Anyone have an preferences for online automotive paint purchases. I haven't really found any shop/retailer around my parts worth anything - we used to have milwaukee paints that all the car painters went to but I believe that has long been gone.
I can say that not all wimbledon whites are the same. I bought Summit Racing's WW for my '65, and it's quite a bit "creamier" than I expected, and not quite the same as the white that was on it. I had a 1980 Dodge pick up that was WW, and it was quite a bit whiter that the Summit paint that I got.
Any rate, although not was I was expecting, I went with anyway. Now that the paint is done, I'm pleased with it.
"M" is for Wimbleton White beginning in 1964. I'm working on a 66 that will also be my first paint job and it appears to have started out life as a white truck,
But the paint code isn't on anything that I have found. I've been told that white is the easiest color to spray as it is more forgiving than any other color. Good luck!
I know this is an ancient thread, but I need to correct an error, since new posts have awakened it.
Wimbledon white, COLOR code M was introduced in 1964 and this is a creamy white.
However, the 1960/63 white was also COLOR code M .. but was for Corinthian White, a different shade.
If you have an Axalta "think DuPont" dealer around their Nason line is reasonably priced. The single stage urethane has excellent coverage and very good flow out and not much tendency to run if you get a little carried away. Their Wimbledon white was a near perfect match to some old paint chips I had. Whites are one of the hardest colors to match so wherever you buy the paint, buy all you think you are going to use and blend it together. Otherwise, if you run out you may find the next can isn't the same.
Paint prices were always crazy, even in the 70's. When guys spend $400 a gallon it better last till they die. If the spouse spends $3.85 per ml on nail polish that equals $14,000 a gallon, it's ok if it chips off n 3 days. Just saying. Somehow, I thought I was replying to the Bahama blue post. Sorry for any confusion.
While we are on this thread, and activated current, I have a suggestion.
I was once a "first-timer" for an overall paint job. Yes, I boogered the chevy white applying too heavy with poor indoor lighting.
I wound up waiting a few weeks for cure, and wet sanded out the runs and then re-shot the paint outside in broad daylight to see what I was doing.
The second time around resutl was very nice, and I think I even thinned the paint a bit more, and was more careful on avoiding applying paint too heavy.
Because you doing an over-all paint, and probably inside of box, and if box is removed, possibly painting back of cab and front of box, and maybe inside of cab, my suggestion is to purchase one-more gallon of paint. Take all gallons of paint, and pour them all together in a large 5-gallon bucket and mix thoroughly together.
Then pour back into the 1-gallon paint cans. By doing this, if you do paint pieces separately, this will give you your best color match between pieces.

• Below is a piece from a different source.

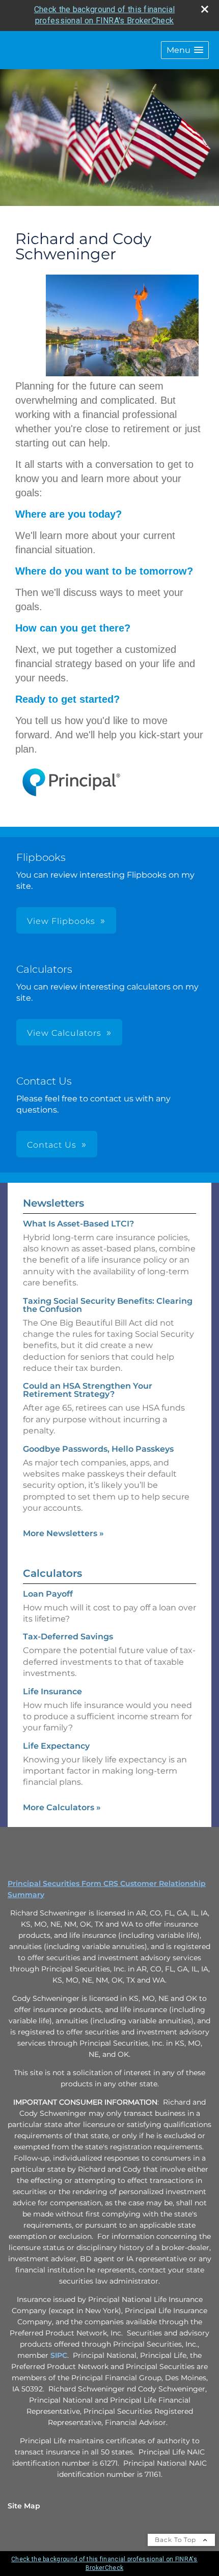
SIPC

Note: on my '77 Ford longbed crew-cab pickup, cab and box painted separately, I used 5-gallons of PPG single stage acrylic.
The 5-gallons used also included the inside of cab and doors. The paint sure got used up quick. Oh, and paint was non-metallic.
I have also used Nason "shop-line" single stage very successfully too.
For a real shiny finish, if you choose to spray a 2-stage system (basecoat and then clearcoat) the clear will give you a very nice shiny finish.
I am no expert, but when I sprayed my first 2-stage finish, the nice thing about this was that the basecoat has "indefinite" pot life, because no catalyst harner.
The clearcoat finish has a catalyst harder.
Good luck and have fun. Be clean and take your time.